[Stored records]
**********

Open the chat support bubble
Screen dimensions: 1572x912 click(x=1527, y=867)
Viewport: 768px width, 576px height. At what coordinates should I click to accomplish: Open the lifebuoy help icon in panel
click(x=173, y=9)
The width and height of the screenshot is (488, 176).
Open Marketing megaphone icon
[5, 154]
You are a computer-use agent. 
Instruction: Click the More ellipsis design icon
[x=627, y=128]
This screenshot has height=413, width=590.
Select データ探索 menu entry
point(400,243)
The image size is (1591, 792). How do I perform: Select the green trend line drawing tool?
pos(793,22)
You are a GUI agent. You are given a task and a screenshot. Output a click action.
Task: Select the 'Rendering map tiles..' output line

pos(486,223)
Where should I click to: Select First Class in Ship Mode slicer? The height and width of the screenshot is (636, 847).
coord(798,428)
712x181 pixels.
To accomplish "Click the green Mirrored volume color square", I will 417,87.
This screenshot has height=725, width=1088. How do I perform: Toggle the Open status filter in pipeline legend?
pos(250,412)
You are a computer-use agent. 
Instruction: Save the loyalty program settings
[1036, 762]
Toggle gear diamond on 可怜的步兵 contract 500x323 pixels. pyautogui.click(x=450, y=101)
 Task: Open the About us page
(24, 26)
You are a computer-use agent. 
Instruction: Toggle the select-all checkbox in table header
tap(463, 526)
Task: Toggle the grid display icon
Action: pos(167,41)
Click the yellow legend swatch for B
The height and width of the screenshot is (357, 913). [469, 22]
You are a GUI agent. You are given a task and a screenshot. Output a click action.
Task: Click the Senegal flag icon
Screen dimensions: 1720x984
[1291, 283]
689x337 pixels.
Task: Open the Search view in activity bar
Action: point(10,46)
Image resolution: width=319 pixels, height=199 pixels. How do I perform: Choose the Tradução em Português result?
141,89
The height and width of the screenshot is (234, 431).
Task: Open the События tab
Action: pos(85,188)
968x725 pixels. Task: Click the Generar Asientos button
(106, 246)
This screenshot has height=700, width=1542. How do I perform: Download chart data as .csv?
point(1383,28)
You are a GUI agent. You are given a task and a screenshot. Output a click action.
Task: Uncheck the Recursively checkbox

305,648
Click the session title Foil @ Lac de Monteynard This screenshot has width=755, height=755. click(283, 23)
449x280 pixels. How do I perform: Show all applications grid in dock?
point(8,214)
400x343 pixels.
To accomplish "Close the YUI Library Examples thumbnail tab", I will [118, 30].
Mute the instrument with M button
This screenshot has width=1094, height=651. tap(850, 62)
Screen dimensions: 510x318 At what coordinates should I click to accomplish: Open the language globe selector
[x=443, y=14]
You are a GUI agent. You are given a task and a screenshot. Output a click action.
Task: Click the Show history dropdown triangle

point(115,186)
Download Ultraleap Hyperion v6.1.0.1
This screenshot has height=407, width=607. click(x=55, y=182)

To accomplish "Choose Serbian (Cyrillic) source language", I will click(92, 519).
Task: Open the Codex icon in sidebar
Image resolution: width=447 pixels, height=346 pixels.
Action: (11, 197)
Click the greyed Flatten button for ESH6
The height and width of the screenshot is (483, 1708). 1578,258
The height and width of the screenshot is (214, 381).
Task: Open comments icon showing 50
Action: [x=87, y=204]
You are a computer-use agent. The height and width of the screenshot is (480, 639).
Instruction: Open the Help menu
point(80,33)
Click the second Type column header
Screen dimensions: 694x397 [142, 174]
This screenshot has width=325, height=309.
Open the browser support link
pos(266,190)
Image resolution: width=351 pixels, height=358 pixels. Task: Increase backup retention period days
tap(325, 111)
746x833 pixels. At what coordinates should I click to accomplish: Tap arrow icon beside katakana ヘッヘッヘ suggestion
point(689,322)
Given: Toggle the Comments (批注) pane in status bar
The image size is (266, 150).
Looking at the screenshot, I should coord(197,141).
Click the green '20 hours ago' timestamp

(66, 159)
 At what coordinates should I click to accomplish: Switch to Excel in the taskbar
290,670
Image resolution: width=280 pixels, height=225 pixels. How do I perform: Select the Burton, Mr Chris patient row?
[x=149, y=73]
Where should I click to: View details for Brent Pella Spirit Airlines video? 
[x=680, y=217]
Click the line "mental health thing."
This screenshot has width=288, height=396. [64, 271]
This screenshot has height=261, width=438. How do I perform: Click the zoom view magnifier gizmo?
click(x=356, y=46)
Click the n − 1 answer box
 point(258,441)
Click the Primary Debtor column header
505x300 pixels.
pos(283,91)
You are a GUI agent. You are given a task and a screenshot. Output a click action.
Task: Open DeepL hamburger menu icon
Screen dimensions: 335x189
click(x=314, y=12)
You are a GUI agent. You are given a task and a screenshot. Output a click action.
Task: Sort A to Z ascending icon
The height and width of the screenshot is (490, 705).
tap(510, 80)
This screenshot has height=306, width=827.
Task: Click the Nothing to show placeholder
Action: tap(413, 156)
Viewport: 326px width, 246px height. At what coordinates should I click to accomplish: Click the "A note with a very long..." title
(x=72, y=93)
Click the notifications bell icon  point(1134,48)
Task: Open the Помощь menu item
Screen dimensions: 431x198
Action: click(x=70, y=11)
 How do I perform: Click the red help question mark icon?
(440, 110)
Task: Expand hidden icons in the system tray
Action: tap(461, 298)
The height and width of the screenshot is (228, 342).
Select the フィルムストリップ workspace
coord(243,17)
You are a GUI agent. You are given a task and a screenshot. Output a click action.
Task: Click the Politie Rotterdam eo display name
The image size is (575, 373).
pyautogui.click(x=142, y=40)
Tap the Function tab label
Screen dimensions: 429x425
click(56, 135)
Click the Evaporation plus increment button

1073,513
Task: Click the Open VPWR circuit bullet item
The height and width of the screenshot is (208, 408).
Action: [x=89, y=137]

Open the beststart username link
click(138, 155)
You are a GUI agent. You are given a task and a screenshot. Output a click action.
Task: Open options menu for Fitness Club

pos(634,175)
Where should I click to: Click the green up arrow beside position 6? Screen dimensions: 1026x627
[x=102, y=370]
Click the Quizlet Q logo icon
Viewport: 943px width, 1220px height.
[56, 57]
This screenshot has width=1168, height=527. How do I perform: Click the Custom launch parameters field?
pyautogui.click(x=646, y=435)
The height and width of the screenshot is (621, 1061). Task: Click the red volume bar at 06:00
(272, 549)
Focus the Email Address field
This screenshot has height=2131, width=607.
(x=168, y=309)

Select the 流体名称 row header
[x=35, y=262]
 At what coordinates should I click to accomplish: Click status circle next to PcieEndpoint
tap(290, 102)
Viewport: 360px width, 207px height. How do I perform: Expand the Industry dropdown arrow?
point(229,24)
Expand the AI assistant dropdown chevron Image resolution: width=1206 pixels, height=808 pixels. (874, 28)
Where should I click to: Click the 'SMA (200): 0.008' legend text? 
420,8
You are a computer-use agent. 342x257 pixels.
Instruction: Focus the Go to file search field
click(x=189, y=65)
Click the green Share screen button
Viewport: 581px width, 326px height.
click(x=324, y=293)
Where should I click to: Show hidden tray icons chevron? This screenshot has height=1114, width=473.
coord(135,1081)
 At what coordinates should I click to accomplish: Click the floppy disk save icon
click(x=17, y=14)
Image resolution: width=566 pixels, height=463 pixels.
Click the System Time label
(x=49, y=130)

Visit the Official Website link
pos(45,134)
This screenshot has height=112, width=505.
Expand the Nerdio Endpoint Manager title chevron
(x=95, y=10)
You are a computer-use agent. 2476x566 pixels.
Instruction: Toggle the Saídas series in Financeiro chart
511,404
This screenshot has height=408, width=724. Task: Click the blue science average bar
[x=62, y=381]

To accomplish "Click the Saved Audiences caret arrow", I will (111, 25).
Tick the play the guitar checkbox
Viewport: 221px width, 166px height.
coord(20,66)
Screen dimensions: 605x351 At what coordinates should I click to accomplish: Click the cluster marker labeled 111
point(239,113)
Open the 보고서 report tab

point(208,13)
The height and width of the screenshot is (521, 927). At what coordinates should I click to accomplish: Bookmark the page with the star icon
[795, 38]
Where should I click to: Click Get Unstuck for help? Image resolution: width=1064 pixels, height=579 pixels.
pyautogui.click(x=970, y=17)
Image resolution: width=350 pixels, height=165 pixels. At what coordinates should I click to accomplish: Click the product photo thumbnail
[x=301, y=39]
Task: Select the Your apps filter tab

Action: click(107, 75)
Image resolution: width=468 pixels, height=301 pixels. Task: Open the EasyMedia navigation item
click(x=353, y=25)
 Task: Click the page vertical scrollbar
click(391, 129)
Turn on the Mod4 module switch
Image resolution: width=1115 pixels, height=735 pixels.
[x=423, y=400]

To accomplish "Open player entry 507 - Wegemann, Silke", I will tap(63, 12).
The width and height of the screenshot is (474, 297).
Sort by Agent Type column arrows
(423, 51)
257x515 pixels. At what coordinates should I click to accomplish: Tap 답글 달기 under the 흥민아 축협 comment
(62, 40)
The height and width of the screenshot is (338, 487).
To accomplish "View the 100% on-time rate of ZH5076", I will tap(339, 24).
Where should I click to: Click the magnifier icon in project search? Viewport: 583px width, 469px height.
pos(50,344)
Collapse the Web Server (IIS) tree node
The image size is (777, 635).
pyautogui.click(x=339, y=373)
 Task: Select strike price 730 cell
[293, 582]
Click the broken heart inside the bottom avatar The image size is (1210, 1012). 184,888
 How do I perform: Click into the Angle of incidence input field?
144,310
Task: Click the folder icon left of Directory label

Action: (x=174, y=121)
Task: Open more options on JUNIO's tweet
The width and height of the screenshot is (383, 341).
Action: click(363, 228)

**********

WHAT THE TASK ASKS: Give back the records above exactly, limited to the lines between the one holding "The height and width of the screenshot is (228, 342)." and the one holding "Task: Click the Open VPWR circuit bullet item", inclusive.

EXERCISE OUTPUT:
The height and width of the screenshot is (228, 342).
Select the フィルムストリップ workspace
coord(243,17)
You are a GUI agent. You are given a task and a screenshot. Output a click action.
Task: Click the Politie Rotterdam eo display name
The image size is (575, 373).
pyautogui.click(x=142, y=40)
Tap the Function tab label
Screen dimensions: 429x425
click(56, 135)
Click the Evaporation plus increment button

1073,513
Task: Click the Open VPWR circuit bullet item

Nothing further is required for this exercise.